The beginning of the next wave: If the new Facebook coin takes off, expect other tech companies to follow suit with their own digital currencies. As a rule of thumb, the companies with the most network effects will be the ones that accrue the most value (think Google, Twitter, Apple, Amazon).

The blockchain is about people. Facebook, with its focus on connecting people, is in a perfect position to become a blockchain leader overnight.

The Facebook Coin Saga Explained

Similar to the story of Facebook, the story of Diem has not been a smooth ride. With the continued delays it will be interesting to see in what format it finally releases.

While Facebook continues working on Diem, stablecoins continue to gain adoption. Tether has resolved a lot of their legal dramas and USDC continues to grow at a rapid rate.

Facebook logo


2017: Morgan Beller becomes the first person to start working on Facebook’s secret blockchain project.

2018 May: David A Marcus (Facebook VP) moves from Facebook’s Messenger division to their new blockchain division.

2019 May: Reports emerge that 50 engineers are working on the project.

2019 June: The Libra project is officially announced with a planned launch for 2020. The creators of the coin are listed as Morgan Beller, David Marcus, and Kevin Weil (Novi’s VP of Product). The release of the digital wallet called Calibra is scheduled for 2020.

2019 July: Less than a month later and Facebook announces Libra will not launch until it has 100% regulatory approval.

2019 September: Mark Zuckerberg meets with Senate Democratic leaders and reconfirms that Libra will not launch without first obtaining regulatory approval.

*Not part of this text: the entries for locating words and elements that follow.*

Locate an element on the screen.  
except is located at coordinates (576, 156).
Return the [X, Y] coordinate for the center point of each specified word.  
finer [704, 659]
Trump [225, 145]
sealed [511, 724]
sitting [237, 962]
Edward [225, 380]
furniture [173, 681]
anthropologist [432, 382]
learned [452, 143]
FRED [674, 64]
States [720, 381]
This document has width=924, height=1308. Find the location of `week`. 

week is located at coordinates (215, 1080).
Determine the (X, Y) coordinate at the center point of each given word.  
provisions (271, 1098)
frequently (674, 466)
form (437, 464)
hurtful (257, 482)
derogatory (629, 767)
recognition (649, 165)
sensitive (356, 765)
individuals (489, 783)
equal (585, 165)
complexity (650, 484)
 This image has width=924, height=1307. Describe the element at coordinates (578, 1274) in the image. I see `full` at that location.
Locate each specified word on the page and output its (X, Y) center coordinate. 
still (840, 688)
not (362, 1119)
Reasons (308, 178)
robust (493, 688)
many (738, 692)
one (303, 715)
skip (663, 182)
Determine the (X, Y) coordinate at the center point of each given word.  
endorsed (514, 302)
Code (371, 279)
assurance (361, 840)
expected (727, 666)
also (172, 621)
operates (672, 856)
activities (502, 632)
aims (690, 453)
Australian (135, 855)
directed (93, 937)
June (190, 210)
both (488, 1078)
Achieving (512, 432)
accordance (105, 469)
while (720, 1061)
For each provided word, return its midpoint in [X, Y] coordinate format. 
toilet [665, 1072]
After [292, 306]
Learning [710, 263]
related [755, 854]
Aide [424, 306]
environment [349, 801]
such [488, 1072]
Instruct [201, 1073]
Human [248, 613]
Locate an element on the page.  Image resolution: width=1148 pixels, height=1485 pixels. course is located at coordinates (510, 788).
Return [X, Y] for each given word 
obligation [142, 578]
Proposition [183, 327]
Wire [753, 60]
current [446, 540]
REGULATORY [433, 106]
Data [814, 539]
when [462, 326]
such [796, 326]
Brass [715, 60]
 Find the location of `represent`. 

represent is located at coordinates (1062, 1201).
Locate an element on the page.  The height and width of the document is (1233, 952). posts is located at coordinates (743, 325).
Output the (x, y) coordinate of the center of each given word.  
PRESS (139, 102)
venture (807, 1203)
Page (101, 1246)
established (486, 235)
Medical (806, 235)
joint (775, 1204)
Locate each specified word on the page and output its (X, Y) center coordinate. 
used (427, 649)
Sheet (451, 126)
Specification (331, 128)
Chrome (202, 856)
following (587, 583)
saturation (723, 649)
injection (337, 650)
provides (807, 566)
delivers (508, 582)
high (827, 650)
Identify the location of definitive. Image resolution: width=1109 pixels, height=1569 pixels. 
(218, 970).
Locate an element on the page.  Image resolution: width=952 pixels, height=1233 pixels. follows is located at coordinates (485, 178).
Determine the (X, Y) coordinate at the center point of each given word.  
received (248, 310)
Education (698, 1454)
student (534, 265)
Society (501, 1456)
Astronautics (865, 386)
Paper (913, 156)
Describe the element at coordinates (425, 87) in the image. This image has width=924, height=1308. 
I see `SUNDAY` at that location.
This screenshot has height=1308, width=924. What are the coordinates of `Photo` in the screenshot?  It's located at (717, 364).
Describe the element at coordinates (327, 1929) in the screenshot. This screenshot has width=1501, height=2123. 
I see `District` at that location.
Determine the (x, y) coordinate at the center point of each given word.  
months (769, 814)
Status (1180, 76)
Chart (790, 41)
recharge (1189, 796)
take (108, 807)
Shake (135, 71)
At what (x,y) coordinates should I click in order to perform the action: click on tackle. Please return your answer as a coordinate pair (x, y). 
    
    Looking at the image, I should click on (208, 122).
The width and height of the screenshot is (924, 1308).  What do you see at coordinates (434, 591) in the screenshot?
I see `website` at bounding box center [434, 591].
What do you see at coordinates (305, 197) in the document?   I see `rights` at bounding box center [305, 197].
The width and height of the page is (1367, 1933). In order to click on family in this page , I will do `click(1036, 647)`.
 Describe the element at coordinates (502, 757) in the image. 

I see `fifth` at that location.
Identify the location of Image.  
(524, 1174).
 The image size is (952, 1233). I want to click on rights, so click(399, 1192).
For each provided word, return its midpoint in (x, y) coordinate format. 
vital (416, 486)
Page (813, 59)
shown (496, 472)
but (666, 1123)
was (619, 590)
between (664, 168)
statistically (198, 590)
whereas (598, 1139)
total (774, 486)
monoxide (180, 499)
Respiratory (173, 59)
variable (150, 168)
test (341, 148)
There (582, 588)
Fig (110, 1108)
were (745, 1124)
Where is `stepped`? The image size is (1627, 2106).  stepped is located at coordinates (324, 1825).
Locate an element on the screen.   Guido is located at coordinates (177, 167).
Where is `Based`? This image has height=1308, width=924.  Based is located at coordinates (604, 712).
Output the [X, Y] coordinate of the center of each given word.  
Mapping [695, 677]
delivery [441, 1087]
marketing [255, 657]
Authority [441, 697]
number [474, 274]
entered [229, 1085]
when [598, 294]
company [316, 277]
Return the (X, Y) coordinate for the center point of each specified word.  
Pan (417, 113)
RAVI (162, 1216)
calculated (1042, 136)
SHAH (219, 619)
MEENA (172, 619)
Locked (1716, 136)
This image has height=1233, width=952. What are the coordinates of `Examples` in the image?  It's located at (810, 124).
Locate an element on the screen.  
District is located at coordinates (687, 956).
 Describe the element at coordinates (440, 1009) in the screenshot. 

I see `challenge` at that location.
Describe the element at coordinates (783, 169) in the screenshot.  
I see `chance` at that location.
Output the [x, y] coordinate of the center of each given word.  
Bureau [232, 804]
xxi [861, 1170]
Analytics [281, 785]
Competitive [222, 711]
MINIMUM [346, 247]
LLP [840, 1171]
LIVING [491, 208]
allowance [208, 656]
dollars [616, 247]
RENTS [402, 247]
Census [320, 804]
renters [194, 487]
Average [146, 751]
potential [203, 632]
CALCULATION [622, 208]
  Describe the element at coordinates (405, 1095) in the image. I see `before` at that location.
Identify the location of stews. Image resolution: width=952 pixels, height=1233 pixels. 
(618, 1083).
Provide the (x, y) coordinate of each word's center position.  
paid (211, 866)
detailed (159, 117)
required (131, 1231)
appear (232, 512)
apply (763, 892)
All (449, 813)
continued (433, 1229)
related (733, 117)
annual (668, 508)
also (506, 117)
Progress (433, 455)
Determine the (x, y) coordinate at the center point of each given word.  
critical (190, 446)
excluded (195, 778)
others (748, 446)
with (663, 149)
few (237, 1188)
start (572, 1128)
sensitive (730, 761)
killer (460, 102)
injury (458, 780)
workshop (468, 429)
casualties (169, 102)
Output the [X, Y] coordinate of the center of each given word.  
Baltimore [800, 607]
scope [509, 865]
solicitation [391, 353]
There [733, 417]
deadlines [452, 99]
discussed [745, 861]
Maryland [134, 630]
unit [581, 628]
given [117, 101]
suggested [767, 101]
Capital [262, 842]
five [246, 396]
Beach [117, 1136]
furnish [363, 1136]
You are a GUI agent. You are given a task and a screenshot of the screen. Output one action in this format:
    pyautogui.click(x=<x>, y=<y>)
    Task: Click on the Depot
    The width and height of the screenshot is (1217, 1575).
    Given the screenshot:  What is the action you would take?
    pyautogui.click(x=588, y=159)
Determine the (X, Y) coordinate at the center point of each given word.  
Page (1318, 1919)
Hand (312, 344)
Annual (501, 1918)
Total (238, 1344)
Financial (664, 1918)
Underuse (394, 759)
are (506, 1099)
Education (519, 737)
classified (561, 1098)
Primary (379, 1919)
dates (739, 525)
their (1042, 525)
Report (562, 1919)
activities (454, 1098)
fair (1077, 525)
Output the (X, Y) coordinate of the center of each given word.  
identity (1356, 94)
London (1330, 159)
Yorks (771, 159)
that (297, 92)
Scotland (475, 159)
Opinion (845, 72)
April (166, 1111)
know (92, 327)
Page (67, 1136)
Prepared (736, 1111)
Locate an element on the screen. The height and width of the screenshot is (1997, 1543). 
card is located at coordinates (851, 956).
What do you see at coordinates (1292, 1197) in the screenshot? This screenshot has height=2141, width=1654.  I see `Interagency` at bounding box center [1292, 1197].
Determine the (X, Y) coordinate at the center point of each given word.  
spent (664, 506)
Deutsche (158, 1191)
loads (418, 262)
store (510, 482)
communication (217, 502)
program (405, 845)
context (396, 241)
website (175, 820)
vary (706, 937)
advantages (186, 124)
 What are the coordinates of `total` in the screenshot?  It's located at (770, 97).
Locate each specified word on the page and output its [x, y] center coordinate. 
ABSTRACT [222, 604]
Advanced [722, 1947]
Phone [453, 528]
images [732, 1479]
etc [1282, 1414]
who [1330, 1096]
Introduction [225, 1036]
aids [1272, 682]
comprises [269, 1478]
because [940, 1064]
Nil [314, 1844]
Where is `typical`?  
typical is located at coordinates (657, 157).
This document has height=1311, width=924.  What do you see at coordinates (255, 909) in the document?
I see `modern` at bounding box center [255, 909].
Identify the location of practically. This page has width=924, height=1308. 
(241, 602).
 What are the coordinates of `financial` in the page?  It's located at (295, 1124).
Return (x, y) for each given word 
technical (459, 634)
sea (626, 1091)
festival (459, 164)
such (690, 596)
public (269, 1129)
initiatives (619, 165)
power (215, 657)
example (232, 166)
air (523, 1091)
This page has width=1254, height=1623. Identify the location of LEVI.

2019 October: The number of companies that formed the Libra Association dwindles as multiple companies leave the project. Vodafone joins the association.

2020 January: Vodafone leaves Libra.

2020 February: Shopify and Tagomi join Libra.

2020 April: Libra announced they are in talks with regulators from Switzerland for a payments license. Checkout.com joins Libra.

2020 May: Calibra is renamed Novi. Temasek Holdings, Paradigm, and Slow Ventures join Libra.

2020 November: It’s announced that the original plan to back Libra with a basket of currencies (50% United States dollar, 18% Euro, 14% Japanese yen, 11% Pound sterling, and 7% Singapore dollar) has been scrapped in favor of backing it 1:1 with the US dollar. Using a basket of currencies could have helped stabilize Libra’s value for Facebook’s worldwide user base.

2020 December: Libra and the Libra Association are renamed Diem and Diem Association.

2021 April: Novi and Diem are still not released.

By the time Diem launches will there still be a use case for it, or will the other stablecoins have already saturated the market? Taking a look at the user base of digital assets compared to the world population and despite being 10 years in we are still in the early days.